● **What you have to do**
Reproduce the data from the beginning through the line containing "The width and", inclusive, replacing "Tap" with "Select" and leaving everything else unchanged. Omit the pictures.

* Start *

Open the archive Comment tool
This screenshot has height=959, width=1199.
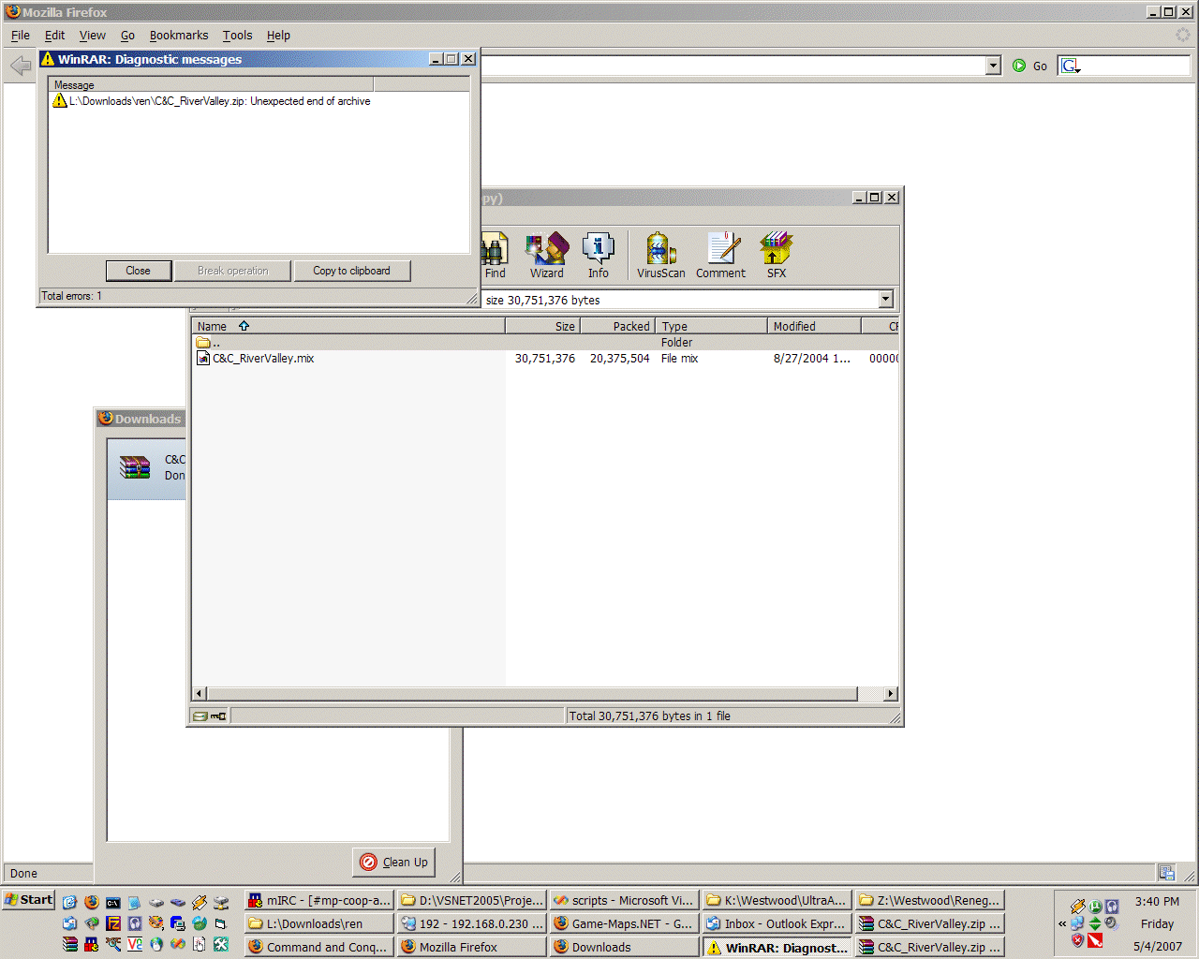pyautogui.click(x=720, y=256)
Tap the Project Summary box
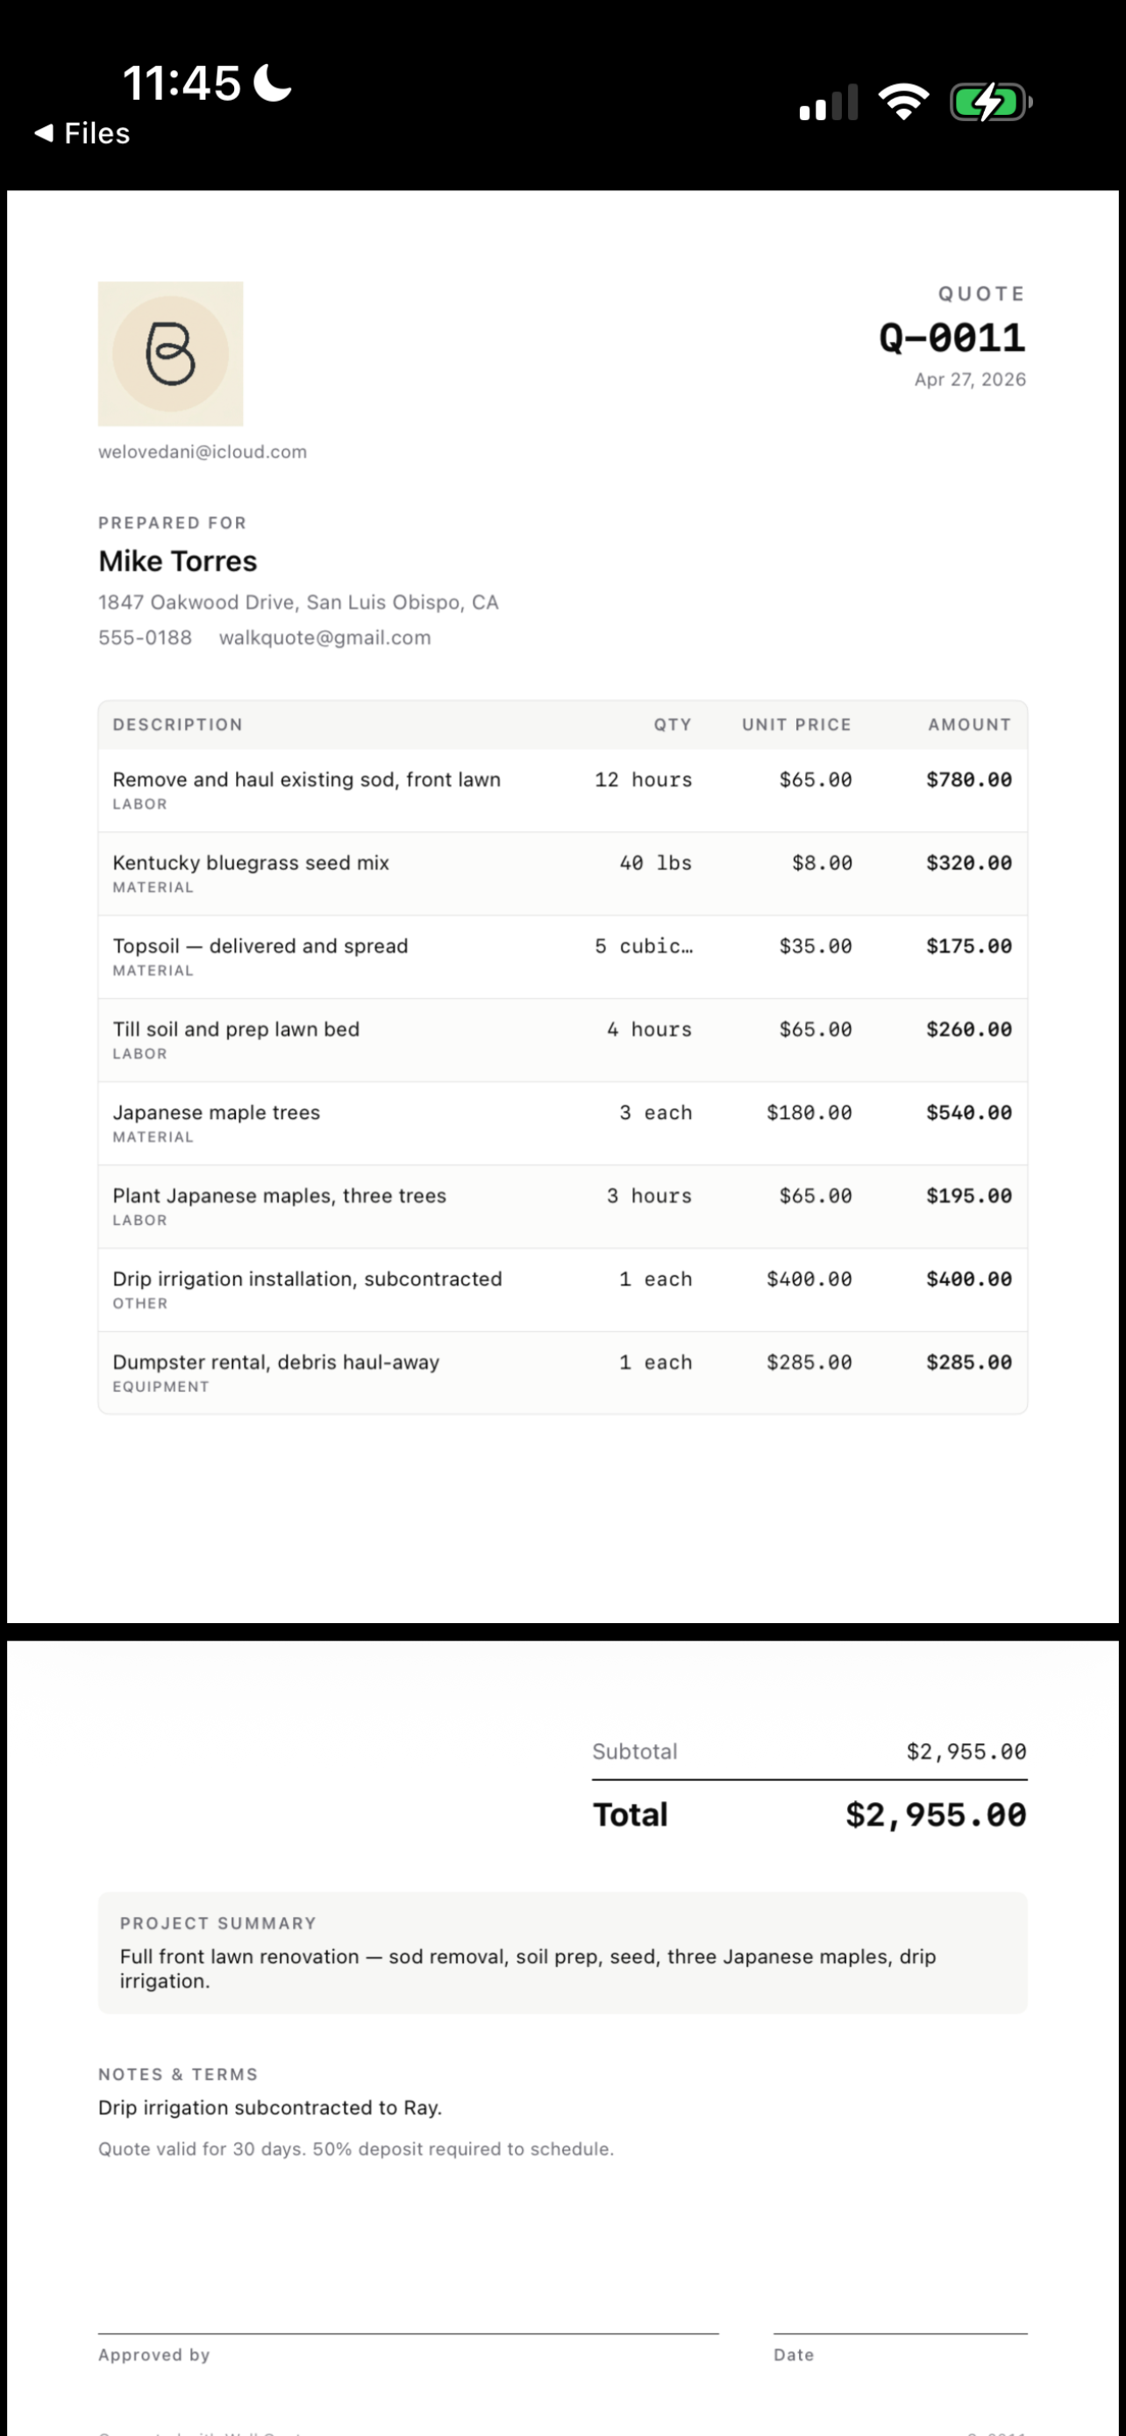The width and height of the screenshot is (1126, 2436). click(563, 1953)
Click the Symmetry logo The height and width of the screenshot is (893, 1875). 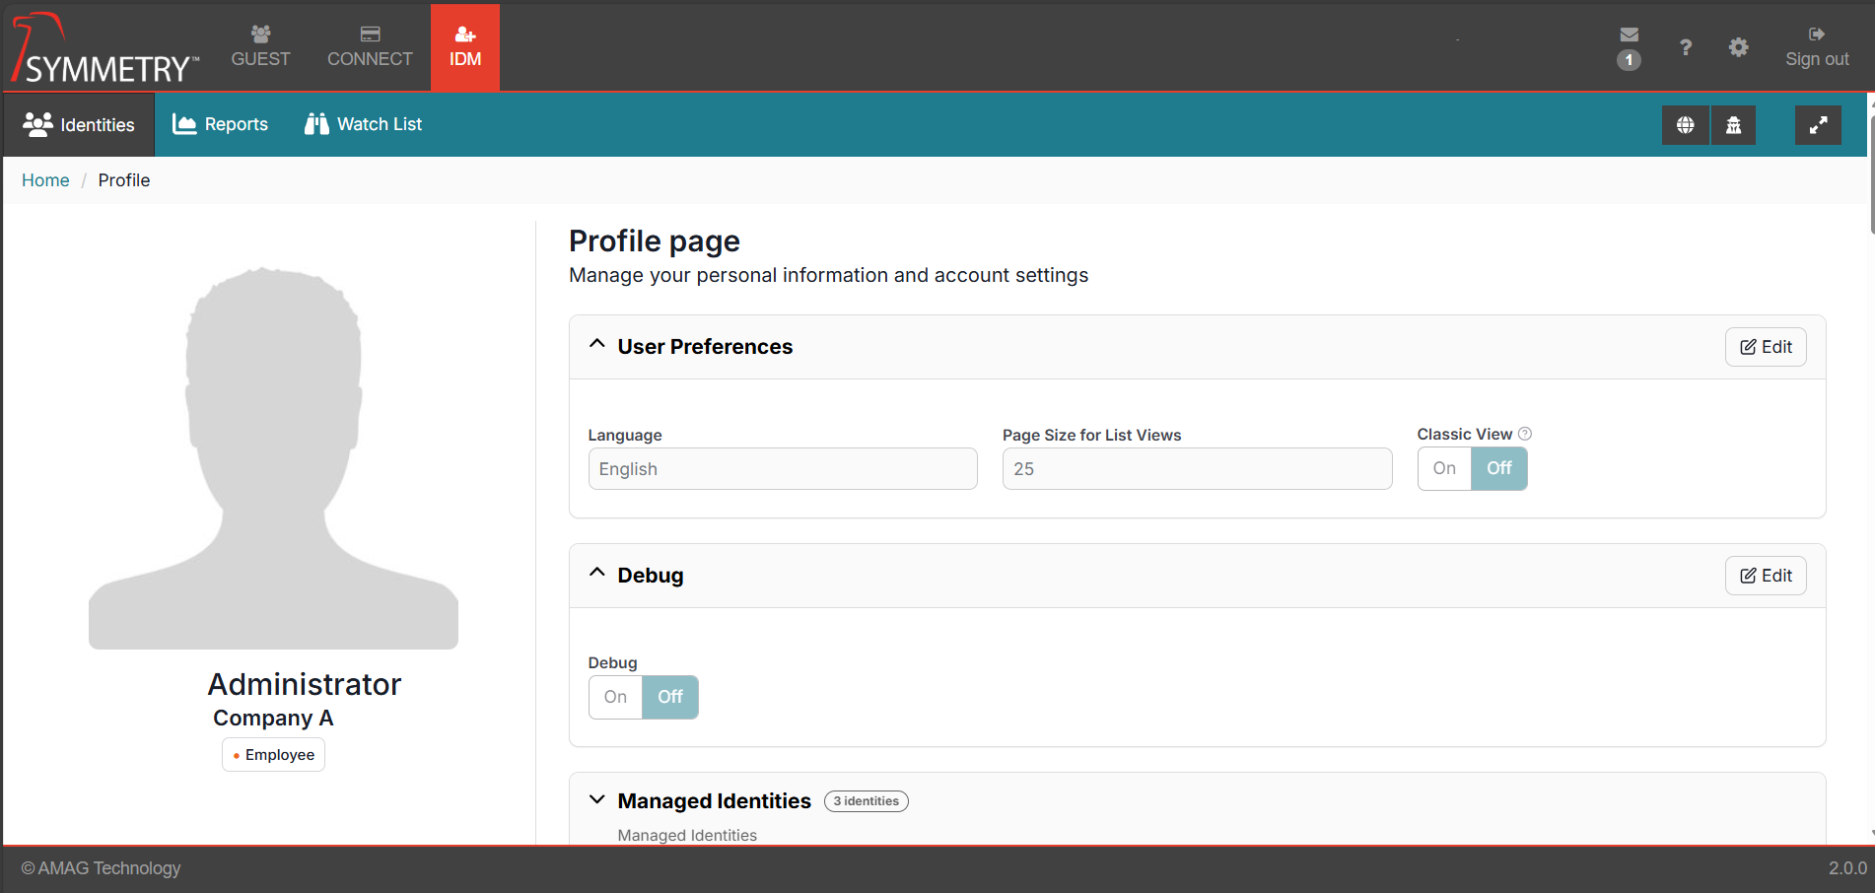point(104,49)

* End *

● **Exercise response**
Open the archive Comment tool
This screenshot has height=959, width=1199.
pyautogui.click(x=720, y=256)
Select the Project Summary box
The width and height of the screenshot is (1126, 2436). click(563, 1953)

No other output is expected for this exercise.